Merge pull request #751 from Kobzol/rustc-ci

Kobzol · web-flow · commit 46e9f0b971dd · 2024-06-13T22:44:08.000+02:00
Add a link to CI documentation in rustc-dev-guide
diff --git a/src/infra/docs/rustc-ci.md b/src/infra/docs/rustc-ci.md
@@ -1,276 +1,8 @@
 # How the Rust CI works
 
-Rust CI ensures that the master branch of rust-lang/rust is always in a valid state.
+Continuous integration (CI) workflows on the `rust-lang/rust` repository ensure that the `master` branch
+is always in a valid state.
 
-A developer submitting a pull request to rust-lang/rust, experiences the following:
+The CI infrastructure is described in detail in the [rustc-dev-guide][rustc-dev-guide].
 
-- A small subset of tests and checks are run on each commit to catch common errors.
-- When the PR is ready and approved, the "bors" tool enqueues a full CI run.
-- The full run either queues the specific PR or the PR is "rolled up" with other changes.
-- Eventually a CI run containing the changes from the PR is performed and either passes or fails with an error the developer must address.
-
-## Which jobs we run
-
-The `rust-lang/rust` repository uses GitHub Actions to test [all the
-platforms][platforms] we support.
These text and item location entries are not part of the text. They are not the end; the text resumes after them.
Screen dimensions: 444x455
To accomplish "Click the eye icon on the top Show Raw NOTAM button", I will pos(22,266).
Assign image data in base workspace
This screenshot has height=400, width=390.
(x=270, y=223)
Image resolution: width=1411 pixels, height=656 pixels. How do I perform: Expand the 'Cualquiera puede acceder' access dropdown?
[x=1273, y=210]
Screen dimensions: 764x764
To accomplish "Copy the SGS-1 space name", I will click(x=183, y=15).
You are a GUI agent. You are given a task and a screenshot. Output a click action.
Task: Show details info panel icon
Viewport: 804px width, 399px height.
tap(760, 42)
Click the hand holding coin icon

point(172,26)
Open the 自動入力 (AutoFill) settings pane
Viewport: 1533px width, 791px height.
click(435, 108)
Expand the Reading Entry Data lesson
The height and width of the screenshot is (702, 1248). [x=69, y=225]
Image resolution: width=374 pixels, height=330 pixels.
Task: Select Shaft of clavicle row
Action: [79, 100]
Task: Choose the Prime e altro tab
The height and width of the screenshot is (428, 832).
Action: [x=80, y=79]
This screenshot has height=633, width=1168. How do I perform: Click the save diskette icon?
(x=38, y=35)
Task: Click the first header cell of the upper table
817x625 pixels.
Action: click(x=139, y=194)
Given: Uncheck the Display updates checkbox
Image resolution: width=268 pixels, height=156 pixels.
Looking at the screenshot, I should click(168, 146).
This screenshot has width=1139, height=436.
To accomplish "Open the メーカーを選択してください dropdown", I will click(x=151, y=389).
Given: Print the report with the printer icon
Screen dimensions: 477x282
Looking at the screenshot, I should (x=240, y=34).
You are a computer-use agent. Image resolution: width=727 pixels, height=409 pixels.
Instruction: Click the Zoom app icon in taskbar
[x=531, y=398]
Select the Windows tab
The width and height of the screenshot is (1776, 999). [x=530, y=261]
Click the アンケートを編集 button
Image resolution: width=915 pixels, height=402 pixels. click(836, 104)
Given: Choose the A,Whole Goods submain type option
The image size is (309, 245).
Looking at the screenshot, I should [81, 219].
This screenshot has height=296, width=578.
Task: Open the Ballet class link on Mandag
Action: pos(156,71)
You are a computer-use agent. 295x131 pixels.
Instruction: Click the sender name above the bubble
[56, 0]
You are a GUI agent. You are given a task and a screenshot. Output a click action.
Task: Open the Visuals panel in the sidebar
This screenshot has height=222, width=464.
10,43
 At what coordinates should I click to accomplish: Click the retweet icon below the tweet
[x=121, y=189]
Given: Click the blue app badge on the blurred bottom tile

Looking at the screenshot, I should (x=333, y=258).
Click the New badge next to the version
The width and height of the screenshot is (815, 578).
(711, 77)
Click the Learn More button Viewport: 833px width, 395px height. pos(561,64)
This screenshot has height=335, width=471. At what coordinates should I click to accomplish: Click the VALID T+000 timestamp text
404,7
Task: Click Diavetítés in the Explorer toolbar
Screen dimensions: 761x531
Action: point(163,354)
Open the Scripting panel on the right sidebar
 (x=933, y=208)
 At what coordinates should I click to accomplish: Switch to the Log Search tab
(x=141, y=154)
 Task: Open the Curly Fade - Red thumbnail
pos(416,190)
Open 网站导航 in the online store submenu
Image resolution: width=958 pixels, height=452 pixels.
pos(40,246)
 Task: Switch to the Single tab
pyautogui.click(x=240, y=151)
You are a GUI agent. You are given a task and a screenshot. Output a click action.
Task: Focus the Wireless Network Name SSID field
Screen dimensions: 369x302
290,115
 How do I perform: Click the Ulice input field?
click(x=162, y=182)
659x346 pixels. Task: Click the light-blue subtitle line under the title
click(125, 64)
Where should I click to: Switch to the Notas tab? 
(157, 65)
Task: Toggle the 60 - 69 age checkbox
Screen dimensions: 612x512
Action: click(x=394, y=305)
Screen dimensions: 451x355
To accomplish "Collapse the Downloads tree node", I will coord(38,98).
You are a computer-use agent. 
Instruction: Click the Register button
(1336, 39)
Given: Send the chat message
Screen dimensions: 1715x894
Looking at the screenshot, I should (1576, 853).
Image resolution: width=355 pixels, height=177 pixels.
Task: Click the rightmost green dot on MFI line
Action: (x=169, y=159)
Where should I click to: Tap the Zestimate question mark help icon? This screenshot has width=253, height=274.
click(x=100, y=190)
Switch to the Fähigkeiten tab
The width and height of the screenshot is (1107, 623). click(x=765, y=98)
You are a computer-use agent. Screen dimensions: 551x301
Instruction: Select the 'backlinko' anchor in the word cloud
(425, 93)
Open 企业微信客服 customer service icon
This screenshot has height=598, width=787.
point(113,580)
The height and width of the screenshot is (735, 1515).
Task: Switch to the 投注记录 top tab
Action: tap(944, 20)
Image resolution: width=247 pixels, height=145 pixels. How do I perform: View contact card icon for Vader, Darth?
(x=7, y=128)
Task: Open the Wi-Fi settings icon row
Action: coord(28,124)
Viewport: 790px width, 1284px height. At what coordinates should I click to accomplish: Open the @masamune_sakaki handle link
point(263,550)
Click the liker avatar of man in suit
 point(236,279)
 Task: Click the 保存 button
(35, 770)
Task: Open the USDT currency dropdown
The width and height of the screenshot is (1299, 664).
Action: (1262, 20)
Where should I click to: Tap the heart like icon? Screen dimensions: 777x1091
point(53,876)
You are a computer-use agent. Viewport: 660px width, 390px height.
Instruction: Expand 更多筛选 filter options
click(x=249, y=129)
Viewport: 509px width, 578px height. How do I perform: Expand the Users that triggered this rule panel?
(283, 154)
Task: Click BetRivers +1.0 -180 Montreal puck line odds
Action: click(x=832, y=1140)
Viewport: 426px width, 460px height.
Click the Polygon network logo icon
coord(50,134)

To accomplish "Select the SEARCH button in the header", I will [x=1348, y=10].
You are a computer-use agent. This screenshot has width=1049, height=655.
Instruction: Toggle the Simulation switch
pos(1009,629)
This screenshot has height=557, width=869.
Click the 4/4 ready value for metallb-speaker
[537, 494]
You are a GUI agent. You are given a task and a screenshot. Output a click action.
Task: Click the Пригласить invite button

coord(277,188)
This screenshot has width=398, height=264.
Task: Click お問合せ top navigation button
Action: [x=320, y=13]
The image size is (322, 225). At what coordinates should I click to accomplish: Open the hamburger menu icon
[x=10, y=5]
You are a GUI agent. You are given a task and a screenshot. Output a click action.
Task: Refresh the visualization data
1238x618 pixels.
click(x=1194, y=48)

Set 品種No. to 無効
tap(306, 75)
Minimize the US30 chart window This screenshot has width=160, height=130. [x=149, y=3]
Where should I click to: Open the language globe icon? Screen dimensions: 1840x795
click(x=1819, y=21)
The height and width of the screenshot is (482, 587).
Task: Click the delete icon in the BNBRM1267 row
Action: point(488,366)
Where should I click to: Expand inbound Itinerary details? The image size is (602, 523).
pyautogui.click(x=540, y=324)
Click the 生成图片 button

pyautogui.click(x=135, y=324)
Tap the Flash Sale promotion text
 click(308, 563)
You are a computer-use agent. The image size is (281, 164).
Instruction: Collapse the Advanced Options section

We currently have two kinds of jobs running
-for each commit we want to merge to master:
-
-- Dist jobs build a full release of the compiler for that platform, including
-  all the tools we ship through rustup; Those builds are then uploaded to the
-  `rust-lang-ci2` S3 bucket and are available to be locally installed with the
-  [rustup-toolchain-install-master] tool; The same builds are also used for
-  actual releases: our release process basically consists of copying those
-  artifacts from `rust-lang-ci2` to the production endpoint and signing them.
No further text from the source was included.